(Given text)

Shouldn't that be "Harris in Paris", then? "Malone in Köln"?
posted by ardgedee at 4:35 PM on November 26, 2020


Sloane in Köln
Russell’s in Brussels!
Hortencia in Valencia
Zaha in Praha
Bob and Karen are: Newly Split in Split
Eva in Geneva
Siena in Vienna (McQueen in Wien)
Merlin in Berlin
Margot in Bordeaux
Bonzi in Swansea
Denholm in Stockholm
Gettin’ Slinky in Helsinki
Crystal in Bristol
Gino in Torino
Carrie in Bari
Ron in Bonn
posted by Huffy Puffy at 5:53 PM on November 26, 2020 [9 favorites]


This for me eliminates all news, all reality shows, all sitcoms, most dramas, most movies.

Counterpoint: Ted Lasso.

The diamond dogs have struck again.
posted by axiom at 6:11 PM on November 26, 2020 [1 favorite]


All this is very familiar!

I confess I watch the Bourne and Mission Impossible movies mainly for the train stations, lux hotels, international streetscapes, etc

Also, on the other end of the action spectrum, Into Great Silence works great for this
posted by Caxton1476 at 7:42 PM on November 26, 2020 [1 favorite]


Metafilter: greatly enhanced if you consider it part of a Road House Cinematic Universe.

(End Given text)
(Dataset excerpt)

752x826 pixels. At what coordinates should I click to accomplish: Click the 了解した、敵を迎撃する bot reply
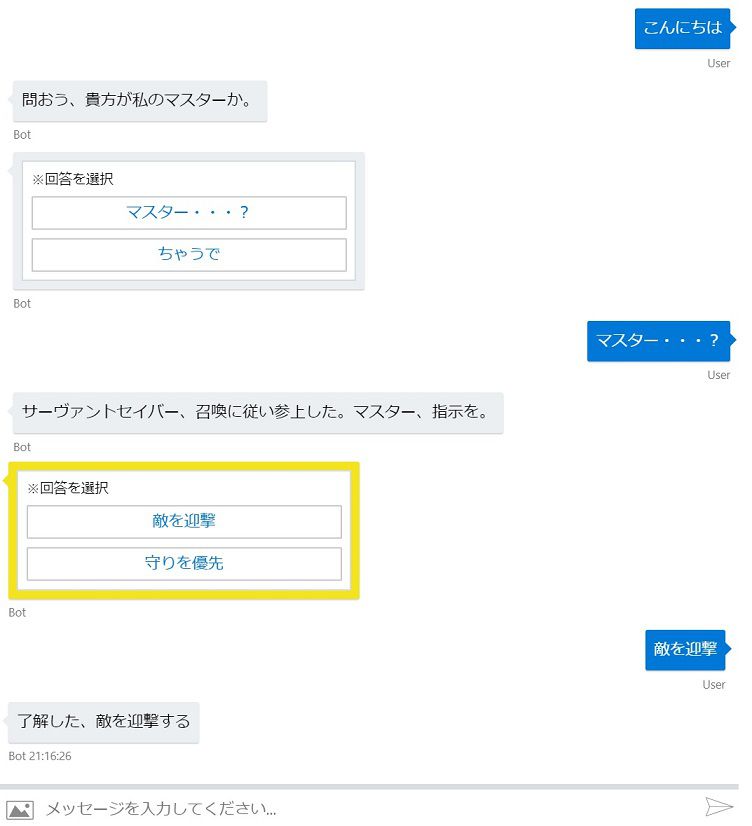click(104, 721)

(End Dataset excerpt)

## Apply what you read
[1] Answer these about the comment thread:
(a) Which user posted the list that includes "Ron in Bonn"?
(b) Which two movie series does Caxton1476 watch mainly for the train stations, hotels, and streetscapes?
(c) What does axiom offer as a counterpoint?
[2] Pick up the comment thread after its last line and keep it going.
The listing isn't needed for anything here.

## Responses to the exercise
[1]
(a) Huffy Puffy
(b) The Bourne and Mission Impossible movies
(c) Ted Lasso

[2]
posted by Ashwagandha at 8:06 PM on November 26, 2020 [5 favorites]


orange swan, the idea of watching Supernatural for the first time now is like voluntarily diving into a nest of hornets. I salute you.
posted by dorothyisunderwood at 9:25 PM on November 26, 2020


I don't have anything to say about the show, but I did not expect so many Edmonton locals in this thread about Paris. Sometimes I even miss the place; it was the big city I used to visit as a kid.
posted by ChrisR at 12:57 AM on November 27, 2020 [4 favorites]


I've been watching a lot of reruns of game shows in these difficult times on Buzzr
posted by Ray Walston, Luck Dragon at 9:20 AM on November 27, 2020


The most interesting part of this is how someone wrote a whole article about the kinds of TV they don't like to watch, with a weird excursion into Mormon TV. I kept thinking, "Why don't you just put down the remote and go outside?" But writers need to eat too.

I'm a TV-hater though, so what do I expect?